=== Task objective ===
Look through the entries below and extract exactly the lines from the one containing "This screenshot has width=798, height=448." through the one containing "The image size is (548, 439).", ends included.

=== Recorded data ===
▼▼▼
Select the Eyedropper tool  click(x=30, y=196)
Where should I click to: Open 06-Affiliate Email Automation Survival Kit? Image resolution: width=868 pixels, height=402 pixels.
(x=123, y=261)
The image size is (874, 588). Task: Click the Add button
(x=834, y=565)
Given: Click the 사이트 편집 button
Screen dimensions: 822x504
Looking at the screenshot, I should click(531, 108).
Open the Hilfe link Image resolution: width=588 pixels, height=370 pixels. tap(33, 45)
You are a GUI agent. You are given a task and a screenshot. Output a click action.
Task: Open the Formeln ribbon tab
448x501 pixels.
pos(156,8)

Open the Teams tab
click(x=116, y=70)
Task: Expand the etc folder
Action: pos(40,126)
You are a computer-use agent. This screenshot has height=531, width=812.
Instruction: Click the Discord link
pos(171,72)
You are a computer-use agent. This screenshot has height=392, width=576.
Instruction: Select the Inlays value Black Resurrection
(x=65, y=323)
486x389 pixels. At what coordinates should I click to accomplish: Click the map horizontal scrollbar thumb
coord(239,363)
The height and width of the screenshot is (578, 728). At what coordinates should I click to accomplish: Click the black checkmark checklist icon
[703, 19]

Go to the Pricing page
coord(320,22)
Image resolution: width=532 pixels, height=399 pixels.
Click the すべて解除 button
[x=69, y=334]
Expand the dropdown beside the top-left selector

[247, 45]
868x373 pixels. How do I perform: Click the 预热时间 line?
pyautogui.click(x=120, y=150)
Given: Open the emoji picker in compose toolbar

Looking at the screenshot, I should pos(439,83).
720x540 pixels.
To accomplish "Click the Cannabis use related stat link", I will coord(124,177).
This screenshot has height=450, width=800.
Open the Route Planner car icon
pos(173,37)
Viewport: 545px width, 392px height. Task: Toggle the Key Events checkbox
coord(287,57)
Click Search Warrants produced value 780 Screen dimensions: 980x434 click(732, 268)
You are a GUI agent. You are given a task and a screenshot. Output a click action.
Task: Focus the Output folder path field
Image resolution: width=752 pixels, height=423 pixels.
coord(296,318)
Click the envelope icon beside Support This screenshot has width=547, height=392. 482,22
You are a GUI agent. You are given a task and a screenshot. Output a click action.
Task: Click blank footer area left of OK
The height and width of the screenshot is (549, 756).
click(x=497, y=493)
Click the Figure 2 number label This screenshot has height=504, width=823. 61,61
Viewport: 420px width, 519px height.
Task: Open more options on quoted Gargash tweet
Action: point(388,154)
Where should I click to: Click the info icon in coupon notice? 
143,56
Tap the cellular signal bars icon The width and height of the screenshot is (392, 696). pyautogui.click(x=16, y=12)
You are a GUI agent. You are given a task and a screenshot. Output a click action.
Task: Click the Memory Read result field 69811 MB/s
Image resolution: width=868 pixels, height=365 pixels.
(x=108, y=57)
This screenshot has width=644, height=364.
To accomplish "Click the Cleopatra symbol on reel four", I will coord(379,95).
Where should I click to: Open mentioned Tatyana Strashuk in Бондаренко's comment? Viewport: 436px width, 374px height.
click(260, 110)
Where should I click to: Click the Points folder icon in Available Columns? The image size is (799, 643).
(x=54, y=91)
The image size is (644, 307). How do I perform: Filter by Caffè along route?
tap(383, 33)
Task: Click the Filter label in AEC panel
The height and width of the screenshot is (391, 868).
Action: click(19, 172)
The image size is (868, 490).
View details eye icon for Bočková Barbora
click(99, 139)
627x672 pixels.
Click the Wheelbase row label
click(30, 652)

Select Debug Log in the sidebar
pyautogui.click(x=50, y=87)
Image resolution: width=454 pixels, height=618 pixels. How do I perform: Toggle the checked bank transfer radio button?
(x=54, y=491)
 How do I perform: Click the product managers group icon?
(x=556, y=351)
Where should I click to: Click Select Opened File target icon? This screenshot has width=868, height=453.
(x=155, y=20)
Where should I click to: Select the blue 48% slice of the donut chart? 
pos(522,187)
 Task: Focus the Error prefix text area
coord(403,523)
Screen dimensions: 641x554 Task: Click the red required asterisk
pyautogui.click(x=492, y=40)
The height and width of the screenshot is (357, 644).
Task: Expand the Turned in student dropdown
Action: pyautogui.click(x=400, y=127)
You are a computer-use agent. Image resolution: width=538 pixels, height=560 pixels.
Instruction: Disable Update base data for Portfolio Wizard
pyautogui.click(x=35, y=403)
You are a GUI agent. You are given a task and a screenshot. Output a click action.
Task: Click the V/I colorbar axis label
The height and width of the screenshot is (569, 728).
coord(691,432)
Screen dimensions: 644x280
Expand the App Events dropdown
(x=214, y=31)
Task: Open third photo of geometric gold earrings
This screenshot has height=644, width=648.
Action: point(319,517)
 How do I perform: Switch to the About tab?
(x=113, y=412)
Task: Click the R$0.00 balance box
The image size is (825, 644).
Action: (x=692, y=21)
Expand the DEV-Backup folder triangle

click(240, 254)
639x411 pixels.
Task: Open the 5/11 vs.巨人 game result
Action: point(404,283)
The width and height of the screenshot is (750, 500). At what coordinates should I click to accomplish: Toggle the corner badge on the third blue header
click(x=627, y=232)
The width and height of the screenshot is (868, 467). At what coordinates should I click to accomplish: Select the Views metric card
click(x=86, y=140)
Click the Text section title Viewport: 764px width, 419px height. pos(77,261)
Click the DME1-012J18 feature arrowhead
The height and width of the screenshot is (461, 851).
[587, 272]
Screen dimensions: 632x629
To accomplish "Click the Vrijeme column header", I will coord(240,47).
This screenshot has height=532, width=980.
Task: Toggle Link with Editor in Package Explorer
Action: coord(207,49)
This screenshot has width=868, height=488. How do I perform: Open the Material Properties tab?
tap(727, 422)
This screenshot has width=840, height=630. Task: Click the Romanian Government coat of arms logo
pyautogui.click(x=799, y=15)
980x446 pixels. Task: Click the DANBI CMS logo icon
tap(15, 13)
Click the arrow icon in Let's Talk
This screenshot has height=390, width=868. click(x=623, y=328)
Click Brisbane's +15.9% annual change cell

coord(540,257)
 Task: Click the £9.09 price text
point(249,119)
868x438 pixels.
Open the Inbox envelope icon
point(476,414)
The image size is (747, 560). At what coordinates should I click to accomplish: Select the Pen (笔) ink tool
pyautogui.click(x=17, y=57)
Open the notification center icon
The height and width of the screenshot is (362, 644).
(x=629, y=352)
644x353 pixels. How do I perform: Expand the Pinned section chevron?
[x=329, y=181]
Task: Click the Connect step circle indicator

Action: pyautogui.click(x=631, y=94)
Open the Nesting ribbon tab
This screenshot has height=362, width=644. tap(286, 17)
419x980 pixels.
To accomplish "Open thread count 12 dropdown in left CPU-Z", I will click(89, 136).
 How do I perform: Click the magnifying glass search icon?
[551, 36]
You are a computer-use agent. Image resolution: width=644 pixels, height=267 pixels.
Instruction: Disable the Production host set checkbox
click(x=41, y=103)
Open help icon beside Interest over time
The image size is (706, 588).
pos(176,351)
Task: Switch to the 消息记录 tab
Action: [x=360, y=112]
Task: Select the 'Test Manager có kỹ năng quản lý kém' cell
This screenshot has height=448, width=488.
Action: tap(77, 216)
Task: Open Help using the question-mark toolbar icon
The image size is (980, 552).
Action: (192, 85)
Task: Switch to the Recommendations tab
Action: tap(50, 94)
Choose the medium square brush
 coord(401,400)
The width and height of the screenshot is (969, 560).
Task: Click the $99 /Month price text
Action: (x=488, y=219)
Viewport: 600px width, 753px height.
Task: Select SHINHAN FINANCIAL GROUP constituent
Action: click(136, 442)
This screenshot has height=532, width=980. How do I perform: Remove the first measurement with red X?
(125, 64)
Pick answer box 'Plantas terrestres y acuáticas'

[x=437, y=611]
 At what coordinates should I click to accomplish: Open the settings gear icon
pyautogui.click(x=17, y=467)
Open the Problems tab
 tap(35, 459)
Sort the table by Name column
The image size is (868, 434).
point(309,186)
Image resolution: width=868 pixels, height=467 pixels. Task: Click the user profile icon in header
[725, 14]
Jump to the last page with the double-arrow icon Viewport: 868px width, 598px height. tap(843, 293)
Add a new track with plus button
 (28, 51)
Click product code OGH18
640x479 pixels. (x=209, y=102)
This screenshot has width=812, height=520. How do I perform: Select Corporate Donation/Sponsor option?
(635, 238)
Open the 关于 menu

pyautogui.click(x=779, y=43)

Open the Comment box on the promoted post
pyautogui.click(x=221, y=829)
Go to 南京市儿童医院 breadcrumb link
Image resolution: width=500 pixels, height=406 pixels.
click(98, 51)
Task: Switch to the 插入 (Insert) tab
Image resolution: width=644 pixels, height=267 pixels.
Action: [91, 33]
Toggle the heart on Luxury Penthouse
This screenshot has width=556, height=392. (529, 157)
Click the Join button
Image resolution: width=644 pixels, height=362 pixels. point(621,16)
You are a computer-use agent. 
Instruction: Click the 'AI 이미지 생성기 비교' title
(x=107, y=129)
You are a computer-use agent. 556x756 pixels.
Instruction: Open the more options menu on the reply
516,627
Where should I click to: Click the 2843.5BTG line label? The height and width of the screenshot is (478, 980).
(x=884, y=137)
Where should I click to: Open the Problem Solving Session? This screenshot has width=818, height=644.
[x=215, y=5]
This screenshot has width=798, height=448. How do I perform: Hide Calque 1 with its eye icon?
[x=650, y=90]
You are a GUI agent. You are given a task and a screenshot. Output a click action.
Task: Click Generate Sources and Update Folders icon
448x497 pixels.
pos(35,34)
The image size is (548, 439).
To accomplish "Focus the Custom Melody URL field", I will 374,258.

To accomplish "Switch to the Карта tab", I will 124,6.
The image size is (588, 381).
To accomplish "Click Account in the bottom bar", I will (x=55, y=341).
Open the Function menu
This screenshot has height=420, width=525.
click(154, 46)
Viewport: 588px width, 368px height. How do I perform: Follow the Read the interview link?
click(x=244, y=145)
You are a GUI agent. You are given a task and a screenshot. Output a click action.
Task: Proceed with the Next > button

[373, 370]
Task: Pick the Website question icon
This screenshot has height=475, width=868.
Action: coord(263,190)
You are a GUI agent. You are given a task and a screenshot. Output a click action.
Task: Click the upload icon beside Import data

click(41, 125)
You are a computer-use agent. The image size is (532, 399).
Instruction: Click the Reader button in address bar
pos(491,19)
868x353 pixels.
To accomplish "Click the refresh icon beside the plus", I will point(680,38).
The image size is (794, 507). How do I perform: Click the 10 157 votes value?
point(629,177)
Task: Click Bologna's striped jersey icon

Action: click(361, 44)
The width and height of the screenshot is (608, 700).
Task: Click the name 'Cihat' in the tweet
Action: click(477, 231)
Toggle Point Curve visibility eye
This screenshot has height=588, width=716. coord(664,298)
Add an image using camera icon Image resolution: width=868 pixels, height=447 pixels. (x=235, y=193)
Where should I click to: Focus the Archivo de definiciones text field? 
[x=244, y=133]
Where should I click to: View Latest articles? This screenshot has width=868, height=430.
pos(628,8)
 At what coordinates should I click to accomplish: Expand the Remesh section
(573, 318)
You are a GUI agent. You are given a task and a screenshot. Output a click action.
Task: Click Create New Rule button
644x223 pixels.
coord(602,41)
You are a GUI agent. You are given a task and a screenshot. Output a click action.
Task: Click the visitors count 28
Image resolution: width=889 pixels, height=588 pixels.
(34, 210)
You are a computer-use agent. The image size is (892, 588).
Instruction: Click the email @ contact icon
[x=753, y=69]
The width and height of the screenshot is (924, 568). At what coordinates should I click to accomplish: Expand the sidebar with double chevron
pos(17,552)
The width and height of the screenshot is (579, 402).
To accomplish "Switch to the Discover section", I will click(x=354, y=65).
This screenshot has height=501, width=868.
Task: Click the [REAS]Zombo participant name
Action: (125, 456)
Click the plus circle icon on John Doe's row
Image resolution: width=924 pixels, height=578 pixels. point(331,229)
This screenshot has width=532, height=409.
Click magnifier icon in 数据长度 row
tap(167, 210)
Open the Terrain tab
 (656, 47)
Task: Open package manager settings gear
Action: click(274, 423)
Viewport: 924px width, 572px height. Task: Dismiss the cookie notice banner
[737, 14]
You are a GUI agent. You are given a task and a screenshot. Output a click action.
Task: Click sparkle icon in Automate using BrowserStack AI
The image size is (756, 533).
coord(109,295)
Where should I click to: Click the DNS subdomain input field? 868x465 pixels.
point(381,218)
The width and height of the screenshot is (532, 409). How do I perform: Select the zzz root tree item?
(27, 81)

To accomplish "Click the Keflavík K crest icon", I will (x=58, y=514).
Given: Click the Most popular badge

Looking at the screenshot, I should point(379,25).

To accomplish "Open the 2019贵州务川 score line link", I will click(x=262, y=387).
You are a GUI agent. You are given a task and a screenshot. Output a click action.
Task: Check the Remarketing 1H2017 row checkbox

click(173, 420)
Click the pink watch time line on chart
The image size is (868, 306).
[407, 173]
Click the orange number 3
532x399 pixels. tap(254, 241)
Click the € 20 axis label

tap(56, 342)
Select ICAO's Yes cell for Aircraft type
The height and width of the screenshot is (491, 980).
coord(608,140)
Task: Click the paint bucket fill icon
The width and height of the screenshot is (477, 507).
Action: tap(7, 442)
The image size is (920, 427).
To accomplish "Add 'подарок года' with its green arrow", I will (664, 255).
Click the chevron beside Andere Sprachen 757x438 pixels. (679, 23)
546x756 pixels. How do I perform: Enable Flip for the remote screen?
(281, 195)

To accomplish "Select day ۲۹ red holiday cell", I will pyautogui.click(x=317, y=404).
▲▲▲
=== Answer ===
This screenshot has width=798, height=448. How do I perform: Hide Calque 1 with its eye icon?
[x=650, y=90]
You are a GUI agent. You are given a task and a screenshot. Output a click action.
Task: Click Generate Sources and Update Folders icon
448x497 pixels.
pos(35,34)
The image size is (548, 439).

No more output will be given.